**INSTRUCTIONS TO FOLLOW**
Here is a listing. Write it out again without a single difference.

• • • • • • •

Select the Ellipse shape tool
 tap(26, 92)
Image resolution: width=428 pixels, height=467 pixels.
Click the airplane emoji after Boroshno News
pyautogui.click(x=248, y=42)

• • • • • • •

**RESULT OF THIS TASK**
Select the Ellipse shape tool
 tap(26, 92)
Image resolution: width=428 pixels, height=467 pixels.
Click the airplane emoji after Boroshno News
pyautogui.click(x=248, y=42)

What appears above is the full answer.